After independence was declared, congress argued for six years about the image which would adorn the great seal. In June 20, 1782, they finally chose the eagle, which became the official national bird five years later. Franklin famously did not care for the eagle. Smarting from the rejection of the rattlesnake, he penned a sarcastic response to the bald eagle seal (which other detractors claimed looked like a turkey):
For my own part I wish the Eagle had not been chosen the representative of our country. He is a bird of bad moral character. He does not get his Living honestly. You may have seen him perched on some dead tree near the river, where, too lazy to fish for himself, he watches the labor of the Fishing Hawk; and when that diligent Bird has at length taken a fish, and is bearing it to his nest for the support of his mate and young ones, the Eagle pursues him and takes it from him.
With all this injustice, he is never in good case but like those among men who live by sharping & robbing he is generally poor and often very lousy. Besides he is a rank coward: The little King Bird not bigger than a Sparrow attacks him boldly and drives him out of the district. He is therefore by no means a proper emblem for the brave and honest Cincinnati of America who have driven all the King birds from our country…

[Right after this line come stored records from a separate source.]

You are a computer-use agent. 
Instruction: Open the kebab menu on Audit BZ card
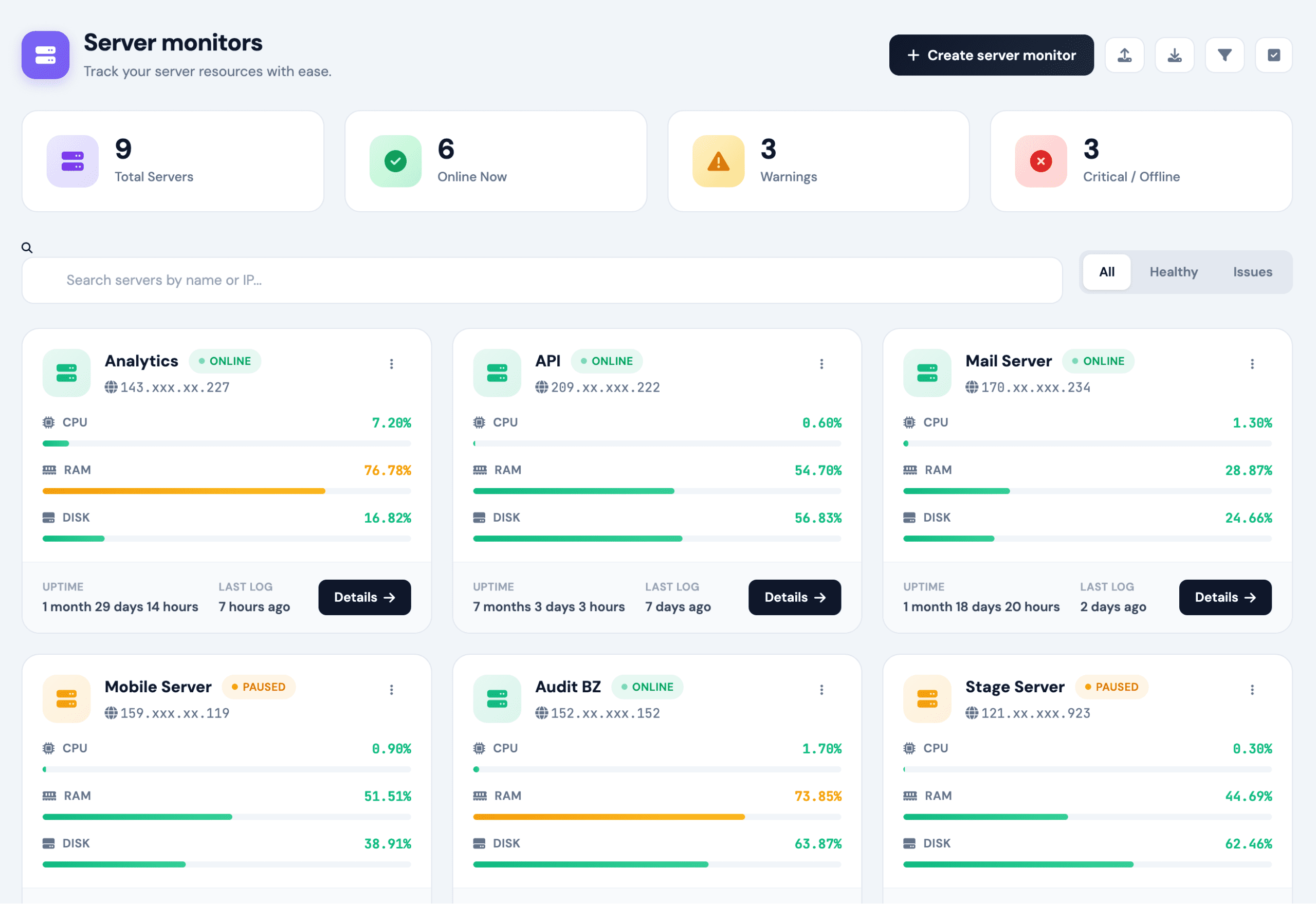tap(821, 689)
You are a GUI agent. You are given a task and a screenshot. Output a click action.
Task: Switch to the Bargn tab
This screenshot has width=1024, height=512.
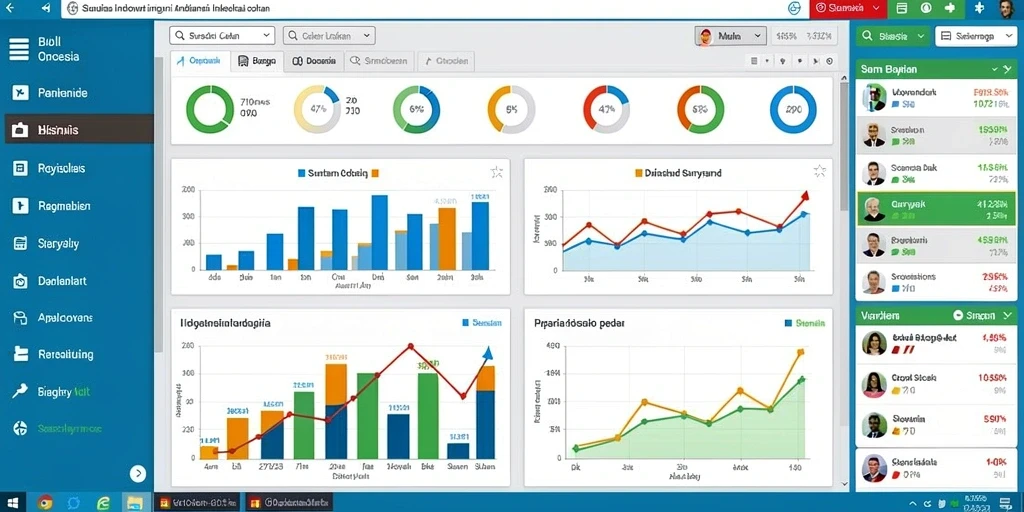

I am on this account not displeased that the figure is not known as a Eagle, but looks more like a Turkey. For the truth the Turkey is in comparison a much more respectable bird, and withal a true original native of America . . . He is besides, though a little vain & silly, a bird of courage, and would not hesitate to attack a grenadier of the British Guards who should presume to invade his farm yard with a red coat on.
This is a grim assassination of the eagle’s character. I think Ben may have been a little too hard on bald eagles which can be fearsome hunters and are certainly magnificent animals, but I do love the idea of a turkey as the national bird and now wish he had pushed harder. on this sight we have already showed that they are brave, freedom-loving fowl (and capable of virgin birth to boot).
Despite my love of turkeys, I think the national animal needs to be truly magnificent and intimidating. Therefore, for my own part, I think we should have chosen the killer whale as a national emblem. These creatures live in all of the world’s oceans and range from pole to pole. Since they are really giant dolphins, they possess tremendous acute intelligence. They live a long time and form close family bonds, however their strength and ferocity are unparalleled in the animal kingdom (also we wouldn’t be duplicating the Romans who used eagles as their battle standards).
Perhaps the truest manifestation of patriotism is to choose all of the above. There is no reason the eagle can’t share glory with rattlesnakes, trees, and orcas! It suits the national character to have all sorts of magnificent creatures under one big crazy tent [editor’s note: no, no, no…do not put these animals together in a big tent]. On that note, I hope you enjoy Independence Day. Drink whiskey play with fireworks and pet an eagle to show you love America! [editor’s note: Do not play with fireworks while drinking whiskey. Do not pet eagles!] Happy Fourth!